**** Text shown
Lightweight rowers were shorter in stature and weighed less than openweight rowers (Table 1). Of the 158 participants, 20.9% reported being unable to row due to current injuries, with no difference between weight classes. Most respondents (70.9%) stated they never or almost never worked with a nutritionist, and there was no difference between weight classes.
Female Athlete Triad Components
Stress fractures, current or recovered, affected 24.6% of the 158 participants, with no difference between lightweight and openweight rowers. A diagnosis of low BMD was reported in 6 lightweight rowers (7.9%) and 1 openweight rower (1.3%). Almost half of all participants noted worrying about weight or body composition fairly or very often. Lightweight rowers described limiting their foods fairly or very often more than openweight rowers (41.9% versus 29.9%, P = .013). Pathogenic weight-control practices and the degree of weight fluctuation did not differ between weight classes. Among all participants, 19.2% had a history of an eating disorder, more commonly in lightweight rowers than in openweight rowers (25.7% versus 13.0%, P = .048). Menstrual irregularity did not differ among nonusers of oral contraceptives between weight classes (Table 2).
The average PSS score (mean ± SD) overall was 17.0 ± 6.3, which was classified as a moderate level of perceived stress (range = 14–26). Perceived stress did not differ between lightweight (16.0 ± 9.9) and openweight (17.9 ± 6.4) rowers.
Injured and Uninjured Rowers
The average PSS score (mean ± SD) was 19.4 ± 7.2 among athletes currently unable to row due to injury and 16.6 ± 5.7 among the uninjured (P = .023). In those who were unable to row due to injury, higher PSS scores were moderately correlated with higher AIMS scores. The Pearson correlation coefficient was 0.356 (P = .053).
Our data add to the literature regarding signs and symptoms of the female athlete triad and perceived stress in female collegiate rowers. We found no difference in the prevalence of risk factors for the triad between lightweight and openweight rowers, although restricting food intake and a history of eating disorders were more common in lightweight rowers. Our hypothesis that stress levels would be higher in lightweight rowers was not supported. The results endorsed our suggestion that athletes unable to row due to injury would have greater perceived stress levels, and among the injured, stress level and athletic identity were moderately correlated.
Female Athlete Triad Components
The female athlete triad, consisting of low EA, low BMD, and menstrual disturbances, is a concern among collegiate athletes.18 Furthermore, sport intensity has been positively correlated with components of the female athlete triad and, thus, athletes in high–training-volume sports are at greater risk.19 Rowing at the collegiate level is a physically demanding sport that requires high training volumes for much of the year. To the best of our knowledge, we are the first to explore risk factors and symptoms of the female athlete triad in collegiate rowers.
********
**** Extracted data
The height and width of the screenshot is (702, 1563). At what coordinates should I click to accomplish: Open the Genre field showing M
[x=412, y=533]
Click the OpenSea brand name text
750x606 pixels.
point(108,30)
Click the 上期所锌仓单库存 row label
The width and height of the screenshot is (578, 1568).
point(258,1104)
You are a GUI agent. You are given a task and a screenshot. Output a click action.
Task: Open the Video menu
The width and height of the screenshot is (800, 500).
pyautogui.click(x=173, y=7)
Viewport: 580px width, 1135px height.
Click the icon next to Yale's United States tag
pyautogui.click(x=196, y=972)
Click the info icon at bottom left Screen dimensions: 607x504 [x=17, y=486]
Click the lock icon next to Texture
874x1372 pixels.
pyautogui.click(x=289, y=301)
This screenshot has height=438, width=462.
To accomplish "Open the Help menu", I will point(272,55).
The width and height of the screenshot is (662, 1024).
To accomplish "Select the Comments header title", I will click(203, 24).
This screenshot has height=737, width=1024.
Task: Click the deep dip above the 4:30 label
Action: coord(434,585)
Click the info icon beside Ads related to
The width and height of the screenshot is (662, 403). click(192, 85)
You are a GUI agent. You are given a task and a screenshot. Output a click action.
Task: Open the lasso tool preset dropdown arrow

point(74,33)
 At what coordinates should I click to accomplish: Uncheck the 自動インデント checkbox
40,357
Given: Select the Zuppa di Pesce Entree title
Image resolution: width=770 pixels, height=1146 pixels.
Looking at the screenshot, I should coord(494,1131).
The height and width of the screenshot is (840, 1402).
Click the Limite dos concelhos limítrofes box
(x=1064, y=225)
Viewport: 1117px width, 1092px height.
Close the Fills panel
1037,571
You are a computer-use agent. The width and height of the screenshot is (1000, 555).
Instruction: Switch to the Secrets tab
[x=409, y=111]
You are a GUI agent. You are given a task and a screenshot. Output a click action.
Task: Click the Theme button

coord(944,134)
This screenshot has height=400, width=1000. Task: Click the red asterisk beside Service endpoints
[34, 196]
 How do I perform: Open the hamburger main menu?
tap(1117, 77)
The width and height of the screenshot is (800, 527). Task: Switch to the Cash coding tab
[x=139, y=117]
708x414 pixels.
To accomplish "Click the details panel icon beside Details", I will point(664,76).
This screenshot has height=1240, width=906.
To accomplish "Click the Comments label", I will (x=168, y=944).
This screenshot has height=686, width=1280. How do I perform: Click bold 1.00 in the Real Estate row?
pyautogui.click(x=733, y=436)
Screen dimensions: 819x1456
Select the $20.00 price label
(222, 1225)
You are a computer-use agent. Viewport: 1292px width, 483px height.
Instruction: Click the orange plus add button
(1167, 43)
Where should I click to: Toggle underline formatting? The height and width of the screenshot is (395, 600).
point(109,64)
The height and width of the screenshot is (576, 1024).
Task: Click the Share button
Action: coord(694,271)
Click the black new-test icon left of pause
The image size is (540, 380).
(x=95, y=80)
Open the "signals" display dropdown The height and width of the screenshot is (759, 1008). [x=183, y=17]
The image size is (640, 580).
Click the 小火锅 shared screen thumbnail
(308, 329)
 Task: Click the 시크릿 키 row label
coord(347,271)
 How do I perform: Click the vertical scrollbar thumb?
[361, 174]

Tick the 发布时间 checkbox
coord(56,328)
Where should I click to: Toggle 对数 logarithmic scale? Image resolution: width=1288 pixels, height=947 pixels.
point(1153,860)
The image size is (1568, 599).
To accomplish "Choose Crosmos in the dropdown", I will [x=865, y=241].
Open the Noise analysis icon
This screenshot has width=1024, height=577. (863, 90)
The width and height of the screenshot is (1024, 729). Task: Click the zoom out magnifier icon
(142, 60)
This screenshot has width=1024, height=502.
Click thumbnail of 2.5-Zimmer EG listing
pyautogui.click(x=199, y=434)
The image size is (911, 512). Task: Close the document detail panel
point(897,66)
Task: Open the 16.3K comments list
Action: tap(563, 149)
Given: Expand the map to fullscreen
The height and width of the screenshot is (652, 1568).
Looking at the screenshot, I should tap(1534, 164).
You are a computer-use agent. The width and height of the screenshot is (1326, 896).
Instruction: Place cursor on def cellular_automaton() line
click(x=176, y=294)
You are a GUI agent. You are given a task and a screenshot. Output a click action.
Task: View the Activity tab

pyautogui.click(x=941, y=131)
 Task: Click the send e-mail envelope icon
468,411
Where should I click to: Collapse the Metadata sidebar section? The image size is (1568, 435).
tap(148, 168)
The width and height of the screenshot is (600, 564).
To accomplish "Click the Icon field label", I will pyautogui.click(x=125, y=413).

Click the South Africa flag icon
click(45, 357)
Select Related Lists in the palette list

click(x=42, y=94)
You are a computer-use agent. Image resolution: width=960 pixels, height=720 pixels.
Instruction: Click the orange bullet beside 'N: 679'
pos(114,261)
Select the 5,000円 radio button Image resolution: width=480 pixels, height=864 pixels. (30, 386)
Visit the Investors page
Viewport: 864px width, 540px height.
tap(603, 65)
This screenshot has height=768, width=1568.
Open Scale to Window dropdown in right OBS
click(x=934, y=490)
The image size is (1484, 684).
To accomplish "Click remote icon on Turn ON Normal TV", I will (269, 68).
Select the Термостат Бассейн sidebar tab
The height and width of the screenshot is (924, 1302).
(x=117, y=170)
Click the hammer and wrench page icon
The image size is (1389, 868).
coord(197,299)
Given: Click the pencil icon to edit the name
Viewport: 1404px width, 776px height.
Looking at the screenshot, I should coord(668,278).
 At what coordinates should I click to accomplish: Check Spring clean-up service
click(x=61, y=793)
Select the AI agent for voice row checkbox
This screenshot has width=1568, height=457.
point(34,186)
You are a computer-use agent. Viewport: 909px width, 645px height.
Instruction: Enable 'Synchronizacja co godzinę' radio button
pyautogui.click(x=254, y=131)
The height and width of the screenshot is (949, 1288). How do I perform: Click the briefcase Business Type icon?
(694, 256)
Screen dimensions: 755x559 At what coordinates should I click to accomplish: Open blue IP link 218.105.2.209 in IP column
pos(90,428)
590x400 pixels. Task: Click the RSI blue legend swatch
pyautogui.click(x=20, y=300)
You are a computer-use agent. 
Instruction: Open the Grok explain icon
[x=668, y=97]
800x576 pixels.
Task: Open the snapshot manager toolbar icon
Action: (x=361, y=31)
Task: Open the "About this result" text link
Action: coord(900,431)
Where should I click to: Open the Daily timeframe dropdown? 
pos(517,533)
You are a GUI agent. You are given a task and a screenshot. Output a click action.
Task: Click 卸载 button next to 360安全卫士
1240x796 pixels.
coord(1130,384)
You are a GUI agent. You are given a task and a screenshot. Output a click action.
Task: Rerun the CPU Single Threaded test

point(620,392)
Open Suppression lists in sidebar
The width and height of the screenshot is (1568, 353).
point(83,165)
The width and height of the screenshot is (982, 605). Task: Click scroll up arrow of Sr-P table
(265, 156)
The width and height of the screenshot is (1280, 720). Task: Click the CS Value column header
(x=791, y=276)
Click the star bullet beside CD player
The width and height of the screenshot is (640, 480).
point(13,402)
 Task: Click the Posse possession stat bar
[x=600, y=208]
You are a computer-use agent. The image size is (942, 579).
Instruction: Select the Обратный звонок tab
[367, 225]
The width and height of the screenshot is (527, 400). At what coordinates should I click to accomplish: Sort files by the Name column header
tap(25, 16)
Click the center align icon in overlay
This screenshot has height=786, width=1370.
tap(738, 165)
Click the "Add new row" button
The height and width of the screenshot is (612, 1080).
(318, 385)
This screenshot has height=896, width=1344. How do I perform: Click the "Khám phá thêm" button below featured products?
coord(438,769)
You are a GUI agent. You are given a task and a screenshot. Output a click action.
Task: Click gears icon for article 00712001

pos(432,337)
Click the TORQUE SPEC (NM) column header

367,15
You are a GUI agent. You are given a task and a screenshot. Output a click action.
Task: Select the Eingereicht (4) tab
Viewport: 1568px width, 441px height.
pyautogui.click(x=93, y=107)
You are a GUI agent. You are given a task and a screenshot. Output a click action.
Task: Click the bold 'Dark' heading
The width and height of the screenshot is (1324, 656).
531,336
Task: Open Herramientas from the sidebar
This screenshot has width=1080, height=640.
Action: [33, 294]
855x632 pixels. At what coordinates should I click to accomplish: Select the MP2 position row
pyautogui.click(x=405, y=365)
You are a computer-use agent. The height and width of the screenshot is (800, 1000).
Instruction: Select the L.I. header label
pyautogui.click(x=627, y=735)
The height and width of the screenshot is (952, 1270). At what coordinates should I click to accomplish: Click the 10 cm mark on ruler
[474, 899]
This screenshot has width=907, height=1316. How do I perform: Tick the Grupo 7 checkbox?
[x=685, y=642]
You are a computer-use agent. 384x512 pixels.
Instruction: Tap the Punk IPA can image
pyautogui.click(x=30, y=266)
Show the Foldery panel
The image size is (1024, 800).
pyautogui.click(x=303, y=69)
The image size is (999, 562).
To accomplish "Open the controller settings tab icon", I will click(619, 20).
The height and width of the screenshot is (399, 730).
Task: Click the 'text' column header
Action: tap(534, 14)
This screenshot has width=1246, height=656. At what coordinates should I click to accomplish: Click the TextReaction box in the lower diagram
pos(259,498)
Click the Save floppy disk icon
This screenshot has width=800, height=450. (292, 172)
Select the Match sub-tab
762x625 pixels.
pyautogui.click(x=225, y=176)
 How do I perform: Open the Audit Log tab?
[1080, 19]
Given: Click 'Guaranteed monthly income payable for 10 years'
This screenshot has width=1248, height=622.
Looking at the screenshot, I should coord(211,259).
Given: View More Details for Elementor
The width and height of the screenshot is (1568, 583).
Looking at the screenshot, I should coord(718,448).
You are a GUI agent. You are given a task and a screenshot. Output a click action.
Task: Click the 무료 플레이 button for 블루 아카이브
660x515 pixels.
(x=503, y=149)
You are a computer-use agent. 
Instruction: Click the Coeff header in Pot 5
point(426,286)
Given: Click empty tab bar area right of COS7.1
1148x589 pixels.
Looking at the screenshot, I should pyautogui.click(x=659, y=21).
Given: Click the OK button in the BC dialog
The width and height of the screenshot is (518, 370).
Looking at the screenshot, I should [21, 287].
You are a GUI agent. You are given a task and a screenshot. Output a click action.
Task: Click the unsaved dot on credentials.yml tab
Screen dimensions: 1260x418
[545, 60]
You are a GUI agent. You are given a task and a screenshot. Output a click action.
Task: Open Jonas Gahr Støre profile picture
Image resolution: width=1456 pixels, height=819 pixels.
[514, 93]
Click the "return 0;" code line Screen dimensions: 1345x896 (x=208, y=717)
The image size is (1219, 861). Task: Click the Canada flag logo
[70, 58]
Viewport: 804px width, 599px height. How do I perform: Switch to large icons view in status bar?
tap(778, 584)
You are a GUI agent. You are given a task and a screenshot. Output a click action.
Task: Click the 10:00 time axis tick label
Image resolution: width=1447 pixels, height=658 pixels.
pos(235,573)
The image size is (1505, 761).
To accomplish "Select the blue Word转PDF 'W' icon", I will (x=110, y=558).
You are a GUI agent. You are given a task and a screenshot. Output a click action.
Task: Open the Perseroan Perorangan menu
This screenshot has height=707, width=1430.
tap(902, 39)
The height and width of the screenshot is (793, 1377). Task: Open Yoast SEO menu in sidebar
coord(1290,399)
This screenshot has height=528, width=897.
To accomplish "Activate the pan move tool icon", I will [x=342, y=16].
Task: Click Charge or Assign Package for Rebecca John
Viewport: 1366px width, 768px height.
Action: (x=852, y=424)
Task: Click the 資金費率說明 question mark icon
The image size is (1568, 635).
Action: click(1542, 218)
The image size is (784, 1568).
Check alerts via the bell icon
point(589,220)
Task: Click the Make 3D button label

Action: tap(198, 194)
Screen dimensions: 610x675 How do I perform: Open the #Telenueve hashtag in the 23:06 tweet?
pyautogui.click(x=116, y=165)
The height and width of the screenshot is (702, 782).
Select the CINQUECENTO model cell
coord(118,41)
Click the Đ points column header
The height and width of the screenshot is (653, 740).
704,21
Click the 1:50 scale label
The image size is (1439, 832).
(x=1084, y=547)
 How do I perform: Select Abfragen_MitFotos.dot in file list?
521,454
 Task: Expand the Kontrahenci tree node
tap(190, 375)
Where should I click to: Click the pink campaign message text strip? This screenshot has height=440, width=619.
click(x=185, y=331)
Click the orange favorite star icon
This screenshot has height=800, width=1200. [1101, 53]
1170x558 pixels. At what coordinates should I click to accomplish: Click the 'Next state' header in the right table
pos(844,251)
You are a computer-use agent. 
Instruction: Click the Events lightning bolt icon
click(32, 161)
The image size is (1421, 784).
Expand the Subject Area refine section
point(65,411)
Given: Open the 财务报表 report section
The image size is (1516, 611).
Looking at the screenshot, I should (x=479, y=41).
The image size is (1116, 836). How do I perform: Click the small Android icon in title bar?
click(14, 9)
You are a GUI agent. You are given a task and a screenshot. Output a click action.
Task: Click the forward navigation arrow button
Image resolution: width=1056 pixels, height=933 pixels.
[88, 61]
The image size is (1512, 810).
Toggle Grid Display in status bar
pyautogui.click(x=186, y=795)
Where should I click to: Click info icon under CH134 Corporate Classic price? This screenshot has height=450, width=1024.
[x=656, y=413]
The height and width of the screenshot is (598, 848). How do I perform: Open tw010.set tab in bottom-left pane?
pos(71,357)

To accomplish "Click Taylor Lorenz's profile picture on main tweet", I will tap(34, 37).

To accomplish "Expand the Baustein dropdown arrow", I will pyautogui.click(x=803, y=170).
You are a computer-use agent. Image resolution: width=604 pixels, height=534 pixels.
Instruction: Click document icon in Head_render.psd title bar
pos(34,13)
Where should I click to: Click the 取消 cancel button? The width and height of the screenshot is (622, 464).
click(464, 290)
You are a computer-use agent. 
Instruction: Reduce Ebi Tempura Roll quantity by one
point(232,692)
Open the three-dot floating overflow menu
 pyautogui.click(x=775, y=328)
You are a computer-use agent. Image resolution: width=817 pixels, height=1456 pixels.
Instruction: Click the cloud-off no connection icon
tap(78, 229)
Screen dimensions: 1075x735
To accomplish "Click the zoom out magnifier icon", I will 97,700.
********
To do>
1 > List every P value that appears in the study of female collegiate rowers.
2 > Carry on the study of female collegiate rowers from the point where it stops.

Results of the tasks>
1 > .013, .048, .023, .053

2 >
A negative energy balance, such that nutritional intake is insufficient to meet both the demands resulting from physical training and normal physiological functions, drives the pathophysiology of the female athlete triad.20 Although an eating disorder is not always diagnosed clinically, disordered eating behaviors are often present. Female athletes face numerous pressures to be thin, ranging from performance-related to social factors. Among our participants, roughly half indicated they worried about their weight or body composition fairly or very often, and more than a third stated they limited or carefully controlled their foods fairly or very often. These numbers are similar to those found in NCAA Division I female athletes across numerous sports.21 The majority of respondents never or almost never worked with a nutritionist, and previous researchers4 demonstrated that a lack of nutritional knowledge contributed to inadequate energy intake in athletes. Increasing access to nutritional support may be beneficial, given the relatively high number who reported worrying about their weight and body composition and limiting their food intake. A lower percentage of participants recounted pathogenic weight-control behaviors (such as vomiting or use of laxatives) than identified in large-scale studies21,22 of female collegiate athletes.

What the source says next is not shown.